» Given problem
Summarize the thread below on Bruce Lee and Chuck Norris in two sentences.

# Bruce Lee vs Chuck Norris



## Andrew Green (Jan 9, 2006)

http://www.youtube.com/w/chuck-norris-gets-pwned?v=5kCNs516wdw&search="chuck norris"

Ok, anyone that has never seen this gets 20 lashes with their colored belt....  but here it is anyways


----------



## terryl965 (Jan 9, 2006)

Yea great little bit of nostalga (MISPELLED).
Terry


----------



## Shirt Ripper (Jan 9, 2006)

...and anyone that _has_ seen it can apply the lashings themselves.

Mr. T could take 'em both.:boing1:


----------



## FearlessFreep (Jan 9, 2006)

OK, what movie was that from?


----------



## Gary Crawford (Jan 9, 2006)

Return of the Dragon


----------



## MA-Caver (Jan 9, 2006)

Return of the Dragon... written and directed by Lee himself because the Hong Kong studios wouldn't let him so pppffftt on them he went to a Rome location and filmed it there. It became a hit and the HK studios relented and allowed him more artistic freedom(s), which led to Fist of Fury (aka Chinese Connection) and the famous Enter The Dragon. 

There were two versions of the fight between Lee and Norris... Each version (respectively) shown that the other won. Norris was Karate Champion back in the states at the time and it was felt that having him LOSE wouldn't be good PR... thus Norris defeats and kills Lee's character. The chinese version of course is the one shown as Lee's popularity over shadowed Norris' in the later years. 

Finding the Norris victory is extremely difficult to do. But not impossible. God knows I've tried. If anyone knows where to get their hands on it ... they'd got a gold-mine for the exceedingly rare value that version of the film holds.

» Record extracts

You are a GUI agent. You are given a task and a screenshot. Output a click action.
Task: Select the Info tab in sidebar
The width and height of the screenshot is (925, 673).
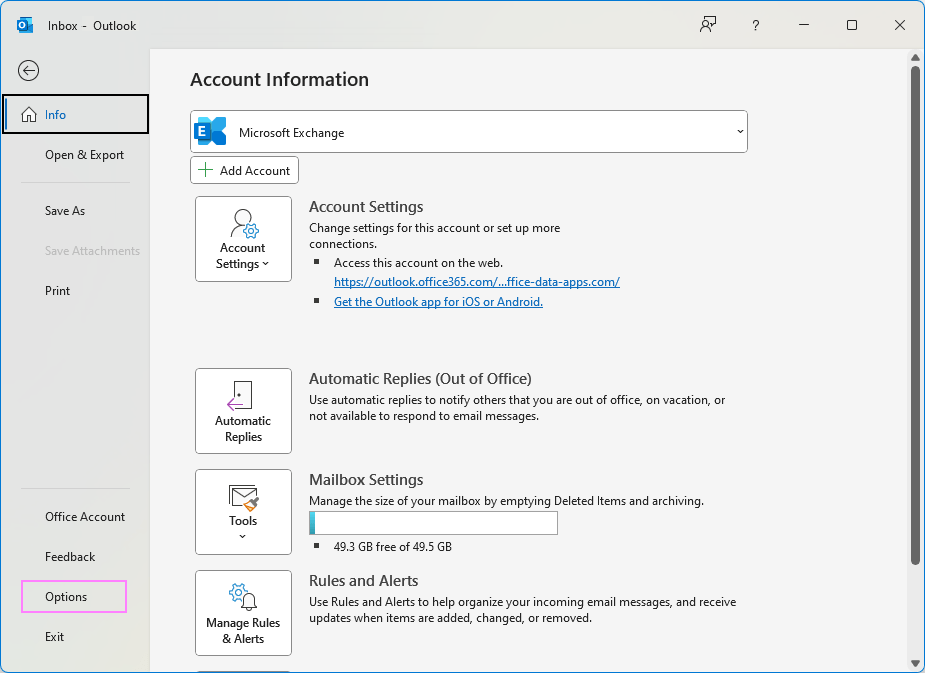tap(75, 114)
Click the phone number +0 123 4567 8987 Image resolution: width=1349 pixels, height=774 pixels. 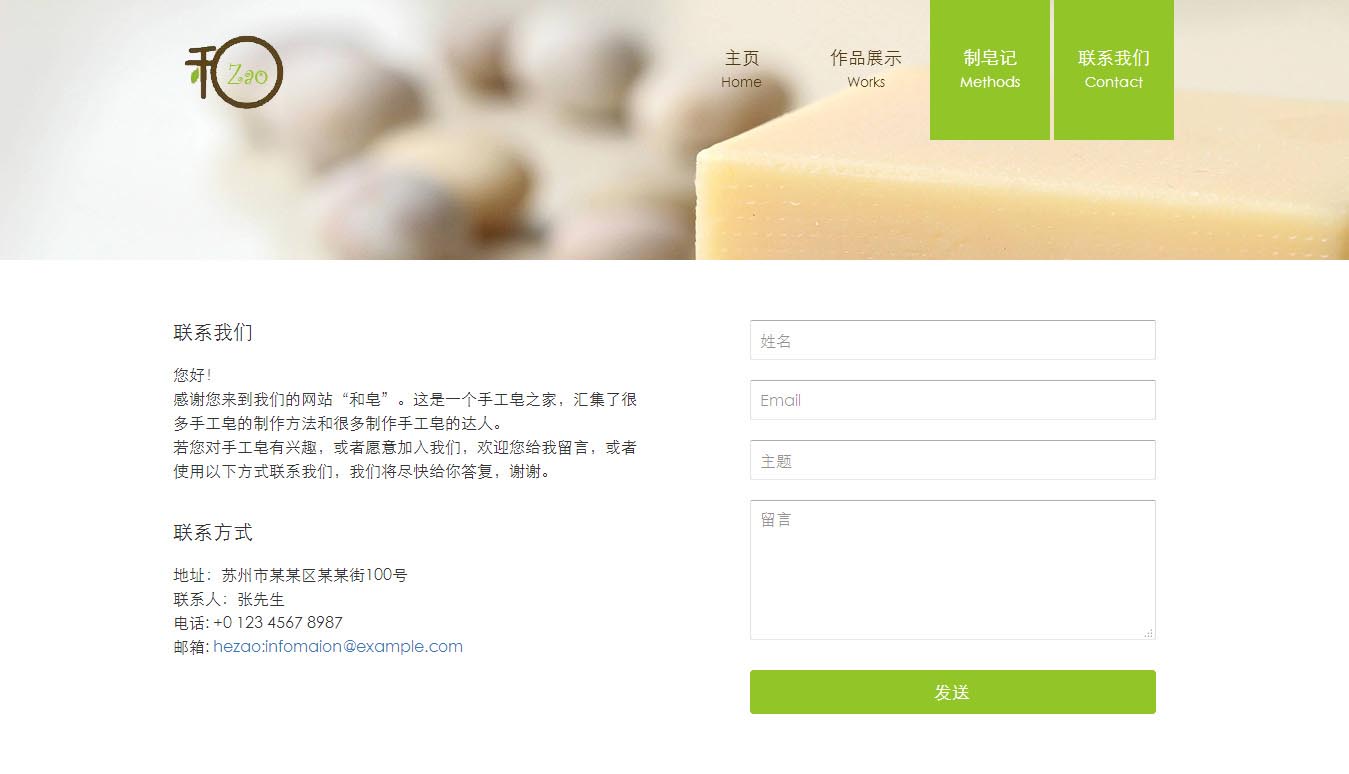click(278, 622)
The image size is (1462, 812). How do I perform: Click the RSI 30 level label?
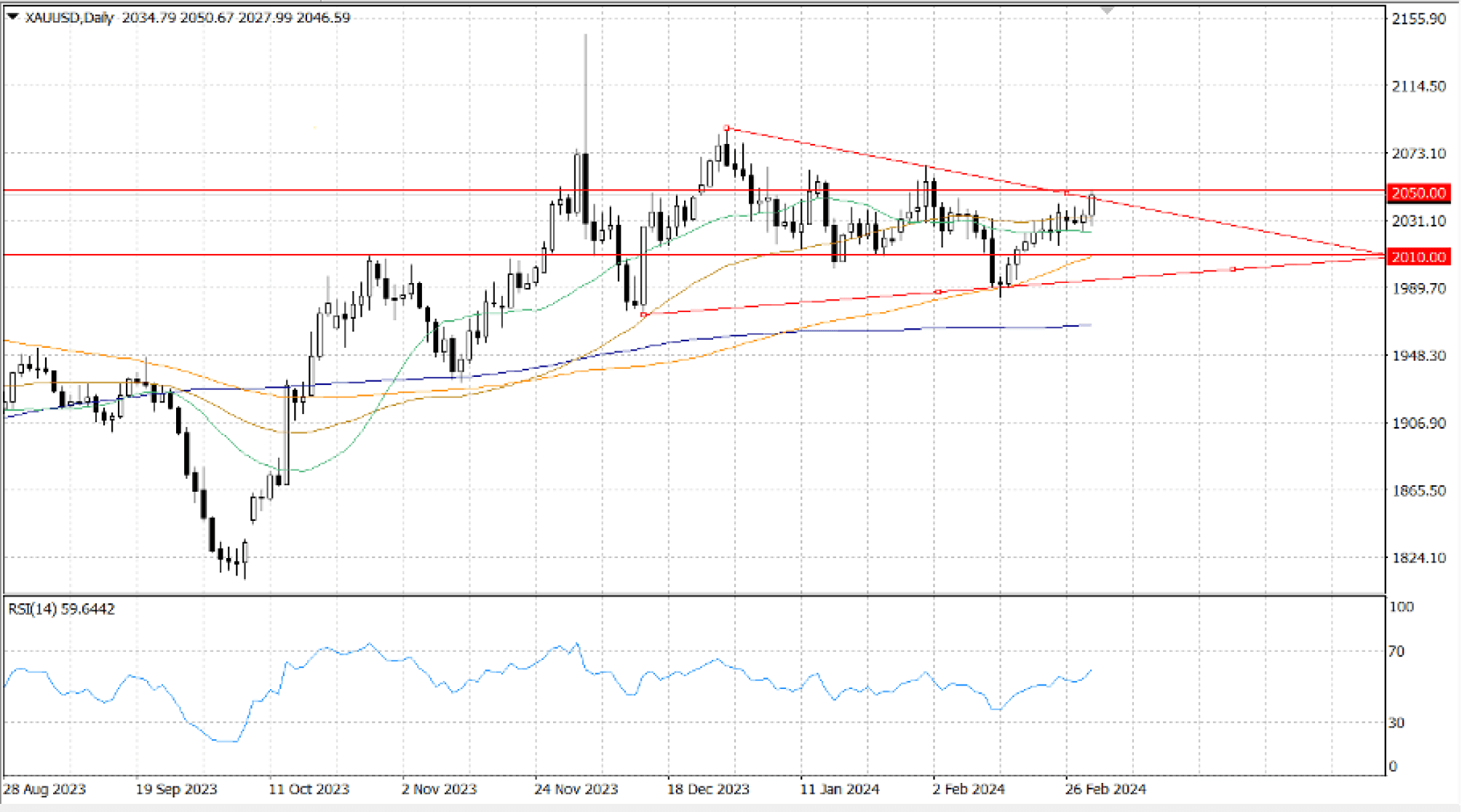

» Complete response
The thread opens with a video link, and when one member asks which movie it is from, another answers Return of the Dragon. A later post says Lee wrote and directed that film, that two versions of his fight with Norris were made with a different winner in each, and that the version in which Norris wins is extremely difficult to find.